* _DATA TO PROCESS_:
- - - -

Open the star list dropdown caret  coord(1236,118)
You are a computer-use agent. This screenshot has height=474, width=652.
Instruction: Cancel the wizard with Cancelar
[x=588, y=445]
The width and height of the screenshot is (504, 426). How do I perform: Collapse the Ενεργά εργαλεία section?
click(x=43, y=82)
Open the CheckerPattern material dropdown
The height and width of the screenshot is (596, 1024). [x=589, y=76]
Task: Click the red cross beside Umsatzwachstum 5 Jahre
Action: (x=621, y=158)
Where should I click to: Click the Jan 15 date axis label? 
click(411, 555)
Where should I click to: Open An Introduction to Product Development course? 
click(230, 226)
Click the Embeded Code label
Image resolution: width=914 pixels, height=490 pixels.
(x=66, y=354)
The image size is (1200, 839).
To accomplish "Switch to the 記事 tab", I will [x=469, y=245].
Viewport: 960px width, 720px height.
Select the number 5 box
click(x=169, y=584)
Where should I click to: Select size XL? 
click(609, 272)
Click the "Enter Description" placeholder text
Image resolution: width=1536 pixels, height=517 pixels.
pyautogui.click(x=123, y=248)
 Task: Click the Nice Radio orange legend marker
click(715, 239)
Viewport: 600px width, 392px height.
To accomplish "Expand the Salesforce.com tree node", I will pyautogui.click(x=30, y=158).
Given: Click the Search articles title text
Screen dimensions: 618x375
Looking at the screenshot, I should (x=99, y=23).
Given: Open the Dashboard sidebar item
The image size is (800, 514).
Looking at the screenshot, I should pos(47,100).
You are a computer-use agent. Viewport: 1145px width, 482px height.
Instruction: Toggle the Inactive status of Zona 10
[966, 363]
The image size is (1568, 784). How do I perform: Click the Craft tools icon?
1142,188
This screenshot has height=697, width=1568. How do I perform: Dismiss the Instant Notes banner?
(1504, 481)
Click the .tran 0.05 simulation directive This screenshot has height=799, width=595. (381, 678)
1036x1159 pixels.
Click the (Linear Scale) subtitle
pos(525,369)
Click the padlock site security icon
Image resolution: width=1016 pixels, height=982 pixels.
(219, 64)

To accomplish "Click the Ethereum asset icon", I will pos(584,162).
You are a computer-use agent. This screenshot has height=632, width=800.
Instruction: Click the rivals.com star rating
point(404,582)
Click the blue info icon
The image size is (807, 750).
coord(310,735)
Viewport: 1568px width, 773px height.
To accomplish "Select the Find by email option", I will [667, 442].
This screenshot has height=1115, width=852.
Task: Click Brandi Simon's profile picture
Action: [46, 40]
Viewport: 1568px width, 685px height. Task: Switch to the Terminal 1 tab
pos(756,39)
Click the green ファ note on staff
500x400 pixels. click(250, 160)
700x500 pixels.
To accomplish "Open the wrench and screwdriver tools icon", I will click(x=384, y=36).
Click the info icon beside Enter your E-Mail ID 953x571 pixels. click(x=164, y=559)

- - - -

* _AIM OF THE EXERCISE_: Repeat the material in full. Change nothing.

* _TASK SOLUTION_:
Open the star list dropdown caret  coord(1236,118)
You are a computer-use agent. This screenshot has height=474, width=652.
Instruction: Cancel the wizard with Cancelar
[x=588, y=445]
The width and height of the screenshot is (504, 426). How do I perform: Collapse the Ενεργά εργαλεία section?
click(x=43, y=82)
Open the CheckerPattern material dropdown
The height and width of the screenshot is (596, 1024). [x=589, y=76]
Task: Click the red cross beside Umsatzwachstum 5 Jahre
Action: (x=621, y=158)
Where should I click to: Click the Jan 15 date axis label? 
click(411, 555)
Where should I click to: Open An Introduction to Product Development course? 
click(230, 226)
Click the Embeded Code label
Image resolution: width=914 pixels, height=490 pixels.
(x=66, y=354)
The image size is (1200, 839).
To accomplish "Switch to the 記事 tab", I will [x=469, y=245].
Viewport: 960px width, 720px height.
Select the number 5 box
click(x=169, y=584)
Where should I click to: Select size XL? 
click(609, 272)
Click the "Enter Description" placeholder text
Image resolution: width=1536 pixels, height=517 pixels.
pyautogui.click(x=123, y=248)
 Task: Click the Nice Radio orange legend marker
click(715, 239)
Viewport: 600px width, 392px height.
To accomplish "Expand the Salesforce.com tree node", I will pyautogui.click(x=30, y=158).
Given: Click the Search articles title text
Screen dimensions: 618x375
Looking at the screenshot, I should (x=99, y=23).
Given: Open the Dashboard sidebar item
The image size is (800, 514).
Looking at the screenshot, I should pos(47,100).
You are a computer-use agent. Viewport: 1145px width, 482px height.
Instruction: Toggle the Inactive status of Zona 10
[966, 363]
The image size is (1568, 784). How do I perform: Click the Craft tools icon?
1142,188
This screenshot has height=697, width=1568. How do I perform: Dismiss the Instant Notes banner?
(1504, 481)
Click the .tran 0.05 simulation directive This screenshot has height=799, width=595. (381, 678)
1036x1159 pixels.
Click the (Linear Scale) subtitle
pos(525,369)
Click the padlock site security icon
Image resolution: width=1016 pixels, height=982 pixels.
(219, 64)

To accomplish "Click the Ethereum asset icon", I will pos(584,162).
You are a computer-use agent. This screenshot has height=632, width=800.
Instruction: Click the rivals.com star rating
point(404,582)
Click the blue info icon
The image size is (807, 750).
coord(310,735)
Viewport: 1568px width, 773px height.
To accomplish "Select the Find by email option", I will [667, 442].
This screenshot has height=1115, width=852.
Task: Click Brandi Simon's profile picture
Action: [46, 40]
Viewport: 1568px width, 685px height. Task: Switch to the Terminal 1 tab
pos(756,39)
Click the green ファ note on staff
500x400 pixels. click(250, 160)
700x500 pixels.
To accomplish "Open the wrench and screwdriver tools icon", I will click(x=384, y=36).
Click the info icon beside Enter your E-Mail ID 953x571 pixels. click(x=164, y=559)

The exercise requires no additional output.